APPELLATE COURT OF ILLINOIS, FOURTH DISTRICT
530 N.E.2d 644, 175 Ill. App. 3d 965, 125 Ill. Dec. 486 1988.IL.1601
Appeal from the Circuit Court of McLean County; the Hon. Keith E. Campbell, Judge, presiding.
JUSTICE SPITZ delivered the opinion of the court. GREEN, P.J., and LUND J., concur.
DECISION OF THE COURT DELIVERED BY THE HONORABLE JUDGE SPITZ
By indictment filed October 9, 1986, in the circuit court of McLean County, defendant Hope Quay was charged with aggravated battery and resisting a peace officer. (Ill. Rev. Stat. 1985, ch. 38, pars. 12-4, 31-1.) On December 5, 1986, defendant was found unfit to stand trial and was committed to the Department of Mental Health and Developmental Disabilities. On November 6, 1987, defendant filed a motion for discharge hearing since it had been determined she was not likely to regain fitness within one year from the date of the original finding of unfitness.
The discharge hearing was held February 5, 1988. The parties stipulated that Roger Potter would testify in accordance with his grand jury testimony. That testimony indicated that on September 12, 1986, Potter and Mark Mattingly were riding bicycles on a public sidewalk in downtown Bloomington, Illinois, at approximately 4 p.m., when Mattingly stopped to talk to defendant. Defendant picked up a broken beer bottle, and Potter asked her to put it down. Defendant then struck Potter on the hand with the beer bottle. The parties also stipulated that Officer Tony Becker would testify that when he attempted to arrest defendant, she kicked at him and grabbed for his pistol.

• **SUPPLIED DATA**

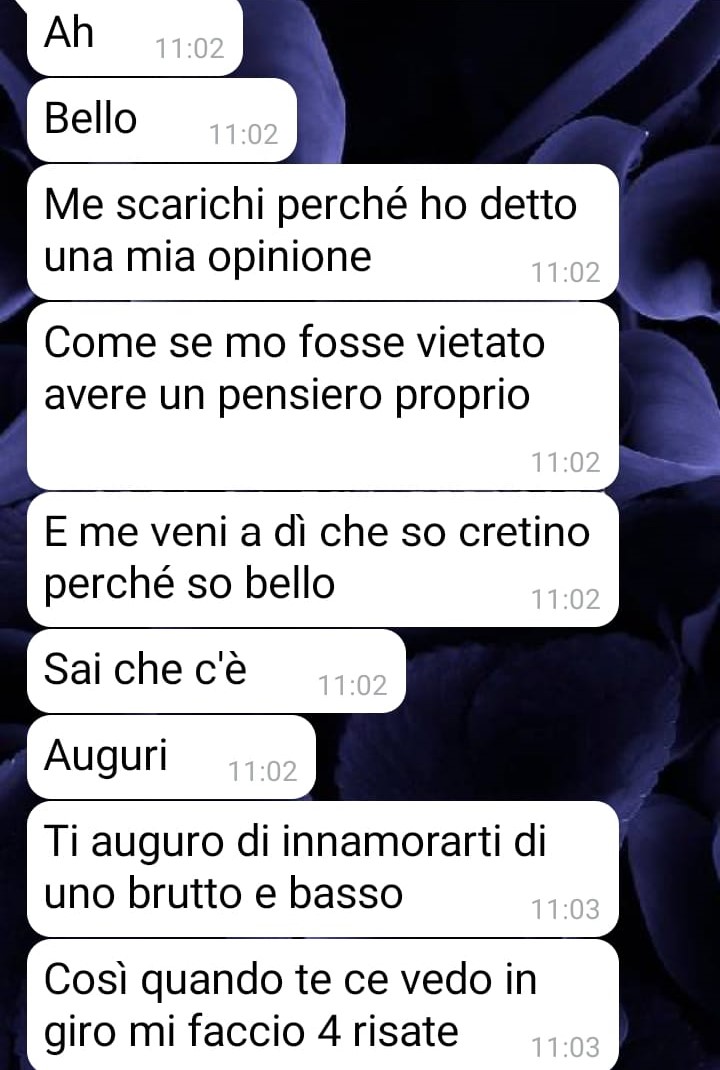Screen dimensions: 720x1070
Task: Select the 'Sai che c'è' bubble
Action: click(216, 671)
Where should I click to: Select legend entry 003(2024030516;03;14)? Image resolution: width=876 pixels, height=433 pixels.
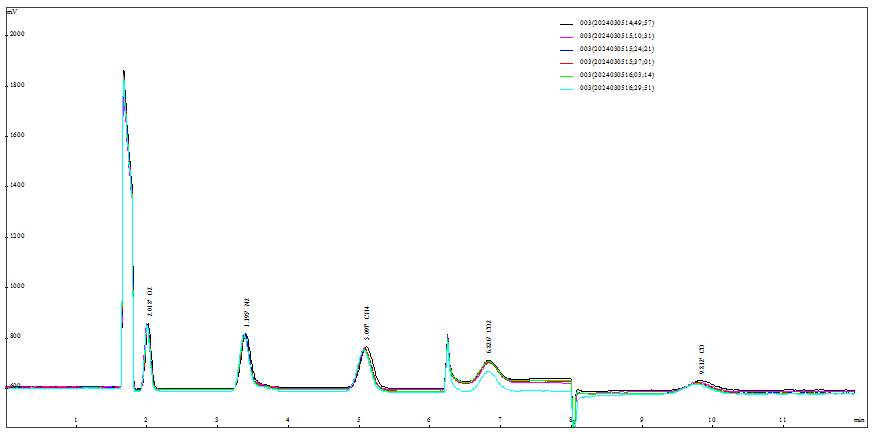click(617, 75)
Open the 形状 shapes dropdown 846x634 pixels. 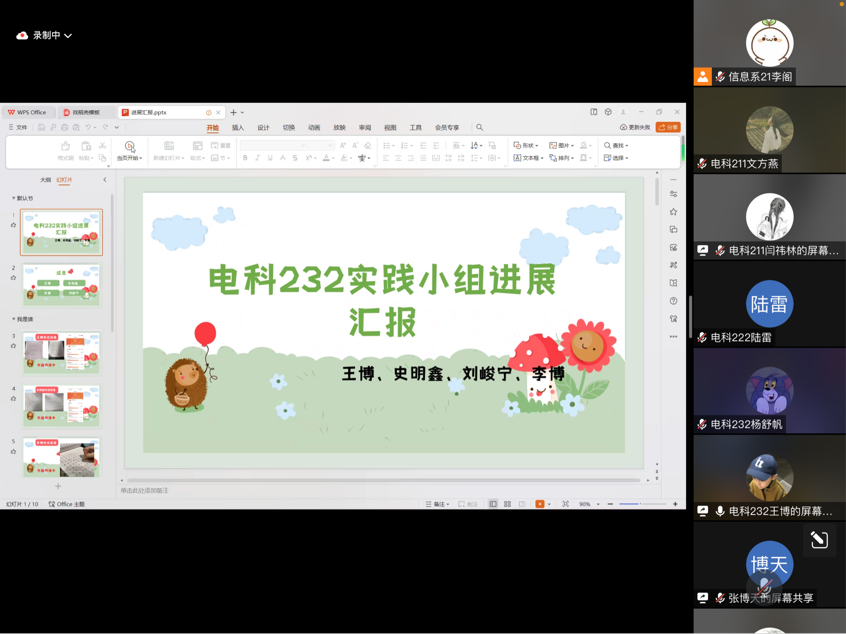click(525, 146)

• **EXERCISE 1**
Please reproduce the stretch of the Illinois appellate opinion from "The discharge hearing" through "for his pistol.", changing "bicycles" to "scooters".
• **EXERCISE 2**
According to the Illinois appellate opinion, on what date was the discharge hearing held?
• **EXERCISE 3**
List every full calendar date (month, day and year) given in the Illinois appellate opinion.

• **RESPONSE 1**
The discharge hearing was held February 5, 1988. The parties stipulated that Roger Potter would testify in accordance with his grand jury testimony. That testimony indicated that on September 12, 1986, Potter and Mark Mattingly were riding scooters on a public sidewalk in downtown Bloomington, Illinois, at approximately 4 p.m., when Mattingly stopped to talk to defendant. Defendant picked up a broken beer bottle, and Potter asked her to put it down. Defendant then struck Potter on the hand with the beer bottle. The parties also stipulated that Officer Tony Becker would testify that when he attempted to arrest defendant, she kicked at him and grabbed for his pistol.

• **RESPONSE 2**
February 5, 1988

• **RESPONSE 3**
October 9, 1986
December 5, 1986
November 6, 1987
February 5, 1988
September 12, 1986